The hard truth is that some car shoppers will find it difficult, if not impossible, to buy a car without a cosigner. One group that often runs into this challenge is buyers with no credit built up. In the case of young adults who have not held a job for a long time nor had time to build credit, a cosigner such as a parent or other close family member can make a car purchase possible. First-time car buyers without a cosigner run the risk of loan rejection because lenders don't have confidence that they will be able to make payments consistently without proof of responsible financial behavior.
In addition to the roadblock of no credit history, some car shoppers with compromised credit will require a cosigner for auto loan approval. A subprime credit score, especially due to missed loan payments acts as a red flag for lenders. Even if your car loan application is approved, the loan will come with very high interest rates which mitigate the risk for the lender but add up to hundreds or thousands of extra dollars over the course of the loan.

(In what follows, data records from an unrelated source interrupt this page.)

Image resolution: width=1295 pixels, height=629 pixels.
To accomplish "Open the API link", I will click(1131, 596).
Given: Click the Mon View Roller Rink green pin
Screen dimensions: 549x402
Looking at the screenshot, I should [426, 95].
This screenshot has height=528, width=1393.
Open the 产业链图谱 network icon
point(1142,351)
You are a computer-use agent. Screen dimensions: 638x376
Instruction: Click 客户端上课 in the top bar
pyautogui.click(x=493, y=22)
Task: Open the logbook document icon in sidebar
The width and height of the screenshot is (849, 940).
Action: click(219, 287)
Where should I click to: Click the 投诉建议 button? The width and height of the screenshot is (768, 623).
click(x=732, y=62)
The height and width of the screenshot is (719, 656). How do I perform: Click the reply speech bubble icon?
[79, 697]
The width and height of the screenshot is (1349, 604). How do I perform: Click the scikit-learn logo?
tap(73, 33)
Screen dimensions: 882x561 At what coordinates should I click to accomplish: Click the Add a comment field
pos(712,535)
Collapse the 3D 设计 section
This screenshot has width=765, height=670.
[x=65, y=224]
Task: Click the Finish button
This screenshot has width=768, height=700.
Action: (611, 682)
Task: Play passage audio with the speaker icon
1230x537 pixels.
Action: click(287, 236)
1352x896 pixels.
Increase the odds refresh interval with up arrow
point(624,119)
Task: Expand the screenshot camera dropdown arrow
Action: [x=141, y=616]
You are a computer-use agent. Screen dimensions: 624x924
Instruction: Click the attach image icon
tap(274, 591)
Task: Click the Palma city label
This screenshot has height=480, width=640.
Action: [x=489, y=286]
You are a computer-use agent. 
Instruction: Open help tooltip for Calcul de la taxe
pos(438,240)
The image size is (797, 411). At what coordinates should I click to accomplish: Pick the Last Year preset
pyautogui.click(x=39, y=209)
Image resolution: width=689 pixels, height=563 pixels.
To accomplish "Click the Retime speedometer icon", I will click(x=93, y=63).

For car shoppers that fall into one of the two credit categories above, a cosigner can dramatically improve the odds of car loan approval with interest rates that are more in line with the average. Bringing along a cosigner with good credit and a solid income provides a backup in case you miss any payments. This gives your auto lender the confidence needed to approve your loan application.
What Will be Required of your Cosigner?
Before you have a conversation with a potential cosigner, it's important to understand the requirements so you're prepared to answer his or her questions. The first set of requirements involve the car loan application process. In some cases, your cosigner may be required to go with you when you apply for your car loan and cosign in person. They must also have a good credit score in order to improve your chances of getting the loan offer. Typically, a credit score of 700 or higher will qualify a cosigner as having good credit. Your cosigner should also be prepared for the lender to look at their income and employment to determine approval and loan terms.
Once they are on board for the first set of requirements, your potential cosigner should understand their responsibility in the event that you can't make your car payments (not the easiest part of the conversation). The cosigner may be required to cover one or two late payments or even the full loan amount if you stop paying entirely. Your cosigner won't have any legal ownership of the car but the lender sees them as a reliable way to get paid if you're not keeping up.
Not every car buyer will have someone willing to take on the cosigner responsibilities listed above, but that doesn't mean all hope is lost. Even car shoppers with compromised credit or first-time car buyers may be able to successfully secure auto financing. First-time car shoppers who have managed to build up their credit and have proven they can make on-time payments like student loans or credit card bills won't necessarily need a parent to co-sign for them.
For shoppers with poor credit, a substantial down payment can be an alternative to a cosigner for car loan approval and lower interest rates. A down payment not only reduces the overall amount financed, but it also gives the lender more confidence that the car buyer has the ability to make payments. The recommended down payment for a new car is 20% of the vehicle price and 10% for a used car. Finally, shopping around for car loan pre-approval from multiple sources such as credit unions and online subprime lenders can also help shoppers with bad credit get approved without a cosigner.